Review: Sunset Blvd. The Musical

All in all, an engaging evening of theatre with clever scenic design, lighting and beautiful costumes enhancing the music and song.

By Daniel Gariépy
Published May 08, 2017

For Hamilton's Hammer Entertainment to undertake an ambitious project is no new thing. However, even the stalwarts at Hammer must have braced themselves before deciding to tackle Andrew Lloyd-Webber's "Sunset Blvd. The Musical," known, as it has been, for its opulent sets, costumes and props - to say nothing of the sheer size of the cast, complex dance numbers and the mammoth technical demands involved.

Sunset Blvd. The Musical
Sunset Blvd. The Musical

Hammer may have been heartened or even inspired by this year's Broadway revival, which streamlined all that opulence in favour of simpler set designs, only suggesting the grandeur of the original 1993-94 productions.

And tackle it they have, with all the resources at their command. Their streamlined set evokes the right ambience and overrides the limitations of the Citadel Theatre. Tim Koetting provides workmanlike direction and keeps things pleasingly in motion.

While the chorus is used well in shifting the scenic elements, the excision of the dance numbers is regrettable. However, there are winning voices to be found both in the lead roles and the chorus. And they succeed in creating some memorable moments in the process.

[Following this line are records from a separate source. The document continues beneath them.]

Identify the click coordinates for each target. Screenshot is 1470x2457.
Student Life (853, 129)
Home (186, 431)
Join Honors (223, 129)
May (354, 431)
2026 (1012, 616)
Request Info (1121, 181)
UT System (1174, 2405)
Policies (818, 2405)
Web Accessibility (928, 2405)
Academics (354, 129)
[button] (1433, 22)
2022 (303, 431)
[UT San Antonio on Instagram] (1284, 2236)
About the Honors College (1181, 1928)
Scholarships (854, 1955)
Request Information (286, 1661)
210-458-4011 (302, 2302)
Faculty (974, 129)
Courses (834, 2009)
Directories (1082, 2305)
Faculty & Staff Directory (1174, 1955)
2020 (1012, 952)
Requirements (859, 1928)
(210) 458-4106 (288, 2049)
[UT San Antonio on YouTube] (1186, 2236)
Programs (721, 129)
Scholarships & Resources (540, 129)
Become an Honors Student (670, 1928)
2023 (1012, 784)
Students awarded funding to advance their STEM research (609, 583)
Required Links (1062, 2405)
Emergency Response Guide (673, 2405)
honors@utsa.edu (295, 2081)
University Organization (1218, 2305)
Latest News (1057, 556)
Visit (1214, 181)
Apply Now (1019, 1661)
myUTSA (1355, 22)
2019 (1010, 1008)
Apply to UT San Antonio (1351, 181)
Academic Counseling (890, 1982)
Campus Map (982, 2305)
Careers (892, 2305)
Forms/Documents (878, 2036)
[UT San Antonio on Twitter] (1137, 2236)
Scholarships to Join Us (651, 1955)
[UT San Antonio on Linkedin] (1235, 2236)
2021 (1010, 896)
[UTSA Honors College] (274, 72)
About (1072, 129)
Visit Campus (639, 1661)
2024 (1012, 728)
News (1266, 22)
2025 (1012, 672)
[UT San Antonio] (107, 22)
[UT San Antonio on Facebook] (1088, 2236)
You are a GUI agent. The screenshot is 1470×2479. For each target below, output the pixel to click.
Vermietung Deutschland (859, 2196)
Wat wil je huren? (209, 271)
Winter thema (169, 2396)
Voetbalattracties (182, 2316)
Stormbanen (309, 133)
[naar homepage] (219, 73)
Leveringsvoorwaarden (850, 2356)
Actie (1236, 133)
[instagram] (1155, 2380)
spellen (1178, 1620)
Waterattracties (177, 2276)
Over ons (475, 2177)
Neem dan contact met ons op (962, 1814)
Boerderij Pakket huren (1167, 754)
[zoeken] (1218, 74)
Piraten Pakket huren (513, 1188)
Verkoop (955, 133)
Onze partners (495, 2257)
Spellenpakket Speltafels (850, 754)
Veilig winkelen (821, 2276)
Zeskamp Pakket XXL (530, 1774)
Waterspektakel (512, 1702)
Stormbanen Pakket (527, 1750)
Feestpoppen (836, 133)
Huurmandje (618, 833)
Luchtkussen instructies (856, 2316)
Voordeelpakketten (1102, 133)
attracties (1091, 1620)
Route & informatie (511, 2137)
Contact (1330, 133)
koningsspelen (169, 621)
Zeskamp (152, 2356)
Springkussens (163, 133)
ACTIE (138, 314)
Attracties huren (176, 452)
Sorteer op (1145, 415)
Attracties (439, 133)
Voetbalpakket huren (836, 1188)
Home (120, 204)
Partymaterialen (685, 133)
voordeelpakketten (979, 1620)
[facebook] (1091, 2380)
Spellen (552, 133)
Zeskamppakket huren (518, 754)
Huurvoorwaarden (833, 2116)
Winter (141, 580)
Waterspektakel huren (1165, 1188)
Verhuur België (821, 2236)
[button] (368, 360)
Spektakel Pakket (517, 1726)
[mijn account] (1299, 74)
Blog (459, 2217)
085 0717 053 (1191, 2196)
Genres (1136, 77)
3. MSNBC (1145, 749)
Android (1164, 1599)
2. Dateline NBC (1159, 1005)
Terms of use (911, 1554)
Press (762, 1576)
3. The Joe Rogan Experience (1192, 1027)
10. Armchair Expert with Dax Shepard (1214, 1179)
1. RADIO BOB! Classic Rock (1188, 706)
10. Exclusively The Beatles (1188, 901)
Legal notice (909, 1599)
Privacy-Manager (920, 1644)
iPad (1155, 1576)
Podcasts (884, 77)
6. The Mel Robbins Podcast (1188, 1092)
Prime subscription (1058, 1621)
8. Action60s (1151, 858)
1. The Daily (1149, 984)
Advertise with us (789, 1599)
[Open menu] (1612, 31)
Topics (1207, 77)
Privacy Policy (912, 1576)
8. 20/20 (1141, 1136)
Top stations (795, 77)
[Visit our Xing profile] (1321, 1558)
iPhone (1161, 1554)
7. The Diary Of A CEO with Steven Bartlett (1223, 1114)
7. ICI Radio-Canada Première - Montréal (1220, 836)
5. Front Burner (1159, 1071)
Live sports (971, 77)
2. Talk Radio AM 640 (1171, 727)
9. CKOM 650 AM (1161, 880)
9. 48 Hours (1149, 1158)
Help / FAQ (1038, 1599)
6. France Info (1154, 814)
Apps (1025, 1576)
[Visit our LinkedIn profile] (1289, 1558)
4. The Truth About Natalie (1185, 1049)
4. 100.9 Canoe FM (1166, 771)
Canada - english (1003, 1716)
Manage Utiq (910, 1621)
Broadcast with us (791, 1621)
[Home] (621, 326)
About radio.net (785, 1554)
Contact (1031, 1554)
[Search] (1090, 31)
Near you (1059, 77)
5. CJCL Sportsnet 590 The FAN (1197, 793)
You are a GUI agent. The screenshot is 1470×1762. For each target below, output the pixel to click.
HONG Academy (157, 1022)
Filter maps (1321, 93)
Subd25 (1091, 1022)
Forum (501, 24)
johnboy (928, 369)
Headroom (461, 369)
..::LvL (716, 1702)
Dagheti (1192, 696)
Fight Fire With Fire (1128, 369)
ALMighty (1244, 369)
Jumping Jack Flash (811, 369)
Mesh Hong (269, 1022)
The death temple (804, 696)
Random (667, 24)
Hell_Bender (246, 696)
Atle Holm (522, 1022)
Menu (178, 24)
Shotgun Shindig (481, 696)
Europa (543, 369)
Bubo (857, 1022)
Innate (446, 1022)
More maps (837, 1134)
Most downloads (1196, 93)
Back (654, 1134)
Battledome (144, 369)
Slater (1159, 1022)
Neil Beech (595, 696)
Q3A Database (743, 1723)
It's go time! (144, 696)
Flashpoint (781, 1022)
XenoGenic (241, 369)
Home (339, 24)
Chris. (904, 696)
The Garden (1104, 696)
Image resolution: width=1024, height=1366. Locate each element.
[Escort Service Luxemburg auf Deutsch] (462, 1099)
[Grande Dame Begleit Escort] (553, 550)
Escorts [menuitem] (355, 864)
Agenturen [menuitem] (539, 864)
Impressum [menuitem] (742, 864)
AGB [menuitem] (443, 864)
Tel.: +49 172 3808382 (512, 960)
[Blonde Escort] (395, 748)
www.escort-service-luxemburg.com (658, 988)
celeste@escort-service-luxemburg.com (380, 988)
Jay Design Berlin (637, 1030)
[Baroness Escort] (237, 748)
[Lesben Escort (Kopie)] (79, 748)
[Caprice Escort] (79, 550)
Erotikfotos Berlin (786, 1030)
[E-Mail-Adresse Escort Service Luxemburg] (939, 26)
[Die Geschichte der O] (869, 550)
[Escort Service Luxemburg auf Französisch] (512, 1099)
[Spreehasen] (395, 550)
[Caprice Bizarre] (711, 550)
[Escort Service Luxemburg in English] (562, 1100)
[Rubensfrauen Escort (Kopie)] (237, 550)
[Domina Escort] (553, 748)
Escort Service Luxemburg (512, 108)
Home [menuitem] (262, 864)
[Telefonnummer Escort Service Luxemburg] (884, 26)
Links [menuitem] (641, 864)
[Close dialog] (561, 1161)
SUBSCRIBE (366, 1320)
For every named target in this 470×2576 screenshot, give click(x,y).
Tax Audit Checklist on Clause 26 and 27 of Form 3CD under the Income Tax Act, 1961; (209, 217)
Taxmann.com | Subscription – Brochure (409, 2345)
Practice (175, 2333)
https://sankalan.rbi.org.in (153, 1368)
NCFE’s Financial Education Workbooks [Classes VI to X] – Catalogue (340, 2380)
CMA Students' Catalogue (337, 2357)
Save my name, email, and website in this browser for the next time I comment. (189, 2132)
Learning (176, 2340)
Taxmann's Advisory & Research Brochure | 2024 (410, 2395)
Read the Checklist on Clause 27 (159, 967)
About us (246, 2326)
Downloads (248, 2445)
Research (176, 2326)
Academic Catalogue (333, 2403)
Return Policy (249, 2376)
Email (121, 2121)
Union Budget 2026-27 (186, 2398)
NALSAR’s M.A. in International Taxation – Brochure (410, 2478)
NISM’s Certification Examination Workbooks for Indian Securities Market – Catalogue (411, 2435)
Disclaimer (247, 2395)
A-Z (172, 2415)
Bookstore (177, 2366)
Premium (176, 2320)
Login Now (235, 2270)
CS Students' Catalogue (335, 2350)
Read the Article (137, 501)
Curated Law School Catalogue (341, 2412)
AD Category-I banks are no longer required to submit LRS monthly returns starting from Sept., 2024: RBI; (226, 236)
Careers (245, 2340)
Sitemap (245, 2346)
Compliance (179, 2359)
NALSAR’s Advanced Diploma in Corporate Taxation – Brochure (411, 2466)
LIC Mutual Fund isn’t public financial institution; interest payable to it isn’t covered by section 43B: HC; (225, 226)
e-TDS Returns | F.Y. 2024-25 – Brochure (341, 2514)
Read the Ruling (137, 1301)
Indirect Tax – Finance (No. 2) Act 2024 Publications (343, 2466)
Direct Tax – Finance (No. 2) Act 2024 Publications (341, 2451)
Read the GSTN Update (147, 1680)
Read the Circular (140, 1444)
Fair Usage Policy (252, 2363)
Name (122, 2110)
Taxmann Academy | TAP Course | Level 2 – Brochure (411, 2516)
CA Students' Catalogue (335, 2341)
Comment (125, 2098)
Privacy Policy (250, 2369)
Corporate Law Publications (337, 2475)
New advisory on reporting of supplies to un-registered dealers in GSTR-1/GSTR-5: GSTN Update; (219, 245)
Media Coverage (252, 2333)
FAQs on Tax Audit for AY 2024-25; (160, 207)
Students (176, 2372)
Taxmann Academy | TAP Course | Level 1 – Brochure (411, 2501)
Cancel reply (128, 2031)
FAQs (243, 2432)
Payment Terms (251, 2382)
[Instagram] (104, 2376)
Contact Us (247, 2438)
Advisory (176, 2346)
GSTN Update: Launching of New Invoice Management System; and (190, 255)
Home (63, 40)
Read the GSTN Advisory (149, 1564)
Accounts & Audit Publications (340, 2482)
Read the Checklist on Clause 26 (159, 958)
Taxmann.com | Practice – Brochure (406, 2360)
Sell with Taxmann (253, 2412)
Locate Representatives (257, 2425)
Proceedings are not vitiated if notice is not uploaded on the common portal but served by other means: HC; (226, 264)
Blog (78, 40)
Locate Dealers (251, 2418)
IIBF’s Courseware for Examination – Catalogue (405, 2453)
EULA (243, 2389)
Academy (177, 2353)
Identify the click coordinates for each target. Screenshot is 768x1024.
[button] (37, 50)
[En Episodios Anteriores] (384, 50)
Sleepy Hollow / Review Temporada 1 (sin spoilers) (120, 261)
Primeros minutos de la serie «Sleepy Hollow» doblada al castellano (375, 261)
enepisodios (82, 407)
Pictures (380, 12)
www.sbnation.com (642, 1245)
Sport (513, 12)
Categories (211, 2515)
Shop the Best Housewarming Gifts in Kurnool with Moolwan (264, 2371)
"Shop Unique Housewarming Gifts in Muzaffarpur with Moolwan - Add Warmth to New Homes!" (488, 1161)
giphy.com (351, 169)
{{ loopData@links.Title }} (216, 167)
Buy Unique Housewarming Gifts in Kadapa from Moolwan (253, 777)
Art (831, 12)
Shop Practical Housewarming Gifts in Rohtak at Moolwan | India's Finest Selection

Most of us are probably familiar with the plot, drawn from one of the most well known films of the 20th century. For the uninitiated: Norma Desmond, tragic silent movie queen, faded into obscurity in her gloomy palatial mansion meets down-on-his luck screenwriter Joe Gillis. He's the perfect person to aid in her comeback by helping with the script for "Salome" she's been scribbling for years.

Add in Norma's devoted butler, along with wide-eyed novice screenwriter/love interest Betty Schaefer, and throw in C.B. DeMille, some agents, repo men and the whole gaggle of stars and starlets at Paramount studios and you've got all the requisite fodder for screen (or stage) magic.

Shari Vandermolen gives us a Norma Desmond we haven't quite seen before. Familiar with the 1950 celluloid version (or numerous subsequent send-ups), we may expect a deluded and demented diva, her madness only vaguely veiled with the last remnants of self control.

But Vandermolen gives us a new take on this legendary dame of fiction. Grande-dame? Yes, Vandermolen brings this aspect to her portrayal, but there lurks beneath this veneer a veritable lost child, shrouded in grief and fear.

It evokes a pitiable sweetness in a character that's usually played more for shock value than sympathy. Narcissism is also in her arsenal and she gives it to us complete with gestures. But this Norma knows how to wring the heart.

The conceit of funeral preparations for the star's pet monkey could well bring gasps and laughs. But Vandermolen's performance of "Surrender" engendered a good deal of sniffling and dabbing of the eyes among audience members. This while singing to a tiny plush-toy monkey. That's an achievement for any performer.

Her rendition of some of the first act numbers are delivered with smoky, cabaret chanteuse stylings. However her handling of Act Two's "As if We Never Said Goodbye" leaves no doubt that this lady can belt out a ballad in full-throated musical theatre style as well.

As Joe Gillis, Jason Dick has no trouble finding the character's glib and hard-boiled exterior. However he loses some of his hard edge when conned by Norma's sob-stories and this quick transformation doesn't quite ring true to his earlier characterization. And while he displays vocal power in his solos, he sometimes drowns out his partners in duets.

The real surprise of the evening comes from Stacy Ann Milford as Betty Schaefer. She absolutely wakes this production up with the freshness and energy she brings to the role, and to the play as a whole. While the character was, of course conceived to provide contrast to the tragic and dour Norma, Milford infuses her performance with such luminous effervescence and bright-eyed zest that it becomes hard to look at anyone else while she is onstage.

While it would be easy to fall into the trap of making Betty a perky pain in the ass or goody two shoes, Milford eschews a naive approach and delivers something quite special and very real. Whether speaking or singing, her vitality and naturalness draw us in completely, imbuing song and speech with warmth and gusto.

As Norma's faithful majordomo Max von Mayerling, Robert Tratch is appropriately grand and at the same time deferential.

Deserving of special mention are Trevor Verduyn as Joe's agent Sheldrake, and Christopher Sweet as Joe's buddy Artie. Both are possessed of strong voices and are ripe for larger future roles.

The chorus have some fine moments as they warm up over the course of the evening, with the mini-chorus of beauticians particularly standing out in "Eternal Youth".

All in all, an engaging evening of theatre with clever scenic design, lighting and beautiful costumes enhancing the music and song.

Daniel Gariépy is an ardent advocate of the arts.